これでは当然ながら、参加者はプレゼンに対して不満な気持ちになり、二度と発表者の意見を聞こうとは思わなくなります。

魅力的なコンテンツを制作する方法として、「ストーリーの要素を取り入れる」ことがあげられます。これを行うことで、聴衆はプレゼンの内容に惹き付けられ、最後まで講師の言葉を聞き入れようとしてくれます。

そこで、「セミナーのコンテンツ作りにおけるストーリー導入の方法と考え方について解説していきます。

セミナーのコンテンツにストーリーを加えるべき理由

プレゼンに慣れていない発表者の場合、ただの事実情報をひたすら並べ立ててしまう傾向にあります。この場合、参加者は退屈な気持ちになり、「このセミナーが早く終わらないかな」と考えるようになります。

例えば、プレゼンを苦手とするダイエット講師の場合、以下のような発言をしてしまうことが多いです。

私は、1ヶ月で12キロものダイエットに成功しました。

このような事実を聞いたところで、参加者は興味を持ってくれません。むしろ、「自慢話か?」と感じ、不愉快な感情が芽生えるかもしれません。その一方で、セミナーにストーリーの要素を加えることができれば、聞き手が嫌な思いをするどころか「話の続きを聞きたい」と思ってもらえるようになります。

先ほどの例でいえば、ストーリー要素を反映させることで以下のような形になります。

ダイエットでは食事療法が大切だと言われています。しかし、理屈ではわかっていても、実際に行動に移してそれを習慣化するのはとても大変です。

私はかつて体重90キロ以上の肥満体形の人間でした。当時の私は食生活の大切さ自体は知っていたものの、どうしても欲望に耐えられずに食べてしまうことが多かったです。

そして最悪なことに、ダイエットに失敗するたびにリバウンドを起こし、ダイエットを行う前よりも体重が増えていってしまいました。このとき、私は「一生ダイエットできないのではないか?」とひどく落ち込んでいました。

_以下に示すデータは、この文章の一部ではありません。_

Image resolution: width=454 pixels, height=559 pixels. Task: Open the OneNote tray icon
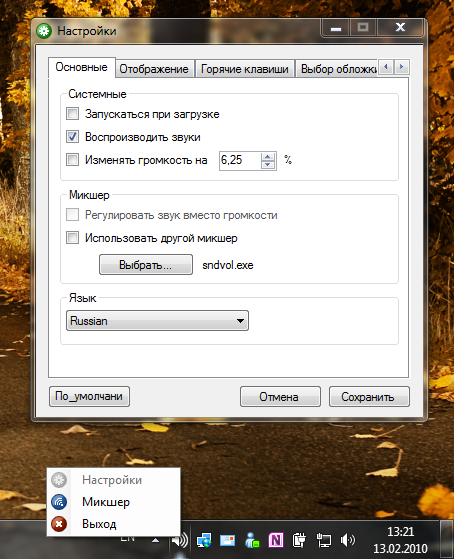coord(276,540)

そのような悪循環に陥っていたある日、今までのダイエット法とは異なる理論を基にした究極のダイエット法を学ぶ機会がありました。

この方法を試してみたところ、2~3日ほどで体が引き締まるような感覚を感じるようになりました。そして、そのまま1ヵ月間このダイエット法を続けたところ、私は12キロのダイエットに成功することができました。私はこの結果に大喜びし、今でもこのダイエット法を続けています。

私と同じ体験を肥満に悩む多くの方にしていただくため、本日のセミナーでは私が実際に行った究極のダイエット法を包み隠さずお伝えします。

このような形に仕上げることによって、聞き手は発表者の発言に引き込まれるようになります。

ストーリーをセミナーに取り入れる場合、講師が話す内容はどうしても長めになってしまいます。そのため、参加者に伝えられる情報が限られてしまいます。

しかし、ストーリー要素を適切に加えている場合、参加者は「話が長くて退屈だ」と感じることはまずありません。むしろ、話に引き込まれていきます。このことを理解した上で、プレゼンにはストーリー要素を積極的に組み込むようにしましょう。

ストーリーを加えるときは、感情を意識する

セミナーにストーリー要素を取り入れる場合、ストーリーの作り方を理解しておく必要があります。実際のところ、ストーリーを作るのはそれほど難しくはなく、自分の実体験に感情を組み合わせることによって聞き手を惹き付ける物語が完成されます。

人間の主な感情としては、以下のようなものが挙げられます。

・幸せ

・怒り

・驚き

・悲しみ

・嫌気(むかつきの感情)

・恐怖

過去の出来事など、ストーリーのベースとなるものにこれらの感情を組み合わせることで、ストーリーを作り上げることができます。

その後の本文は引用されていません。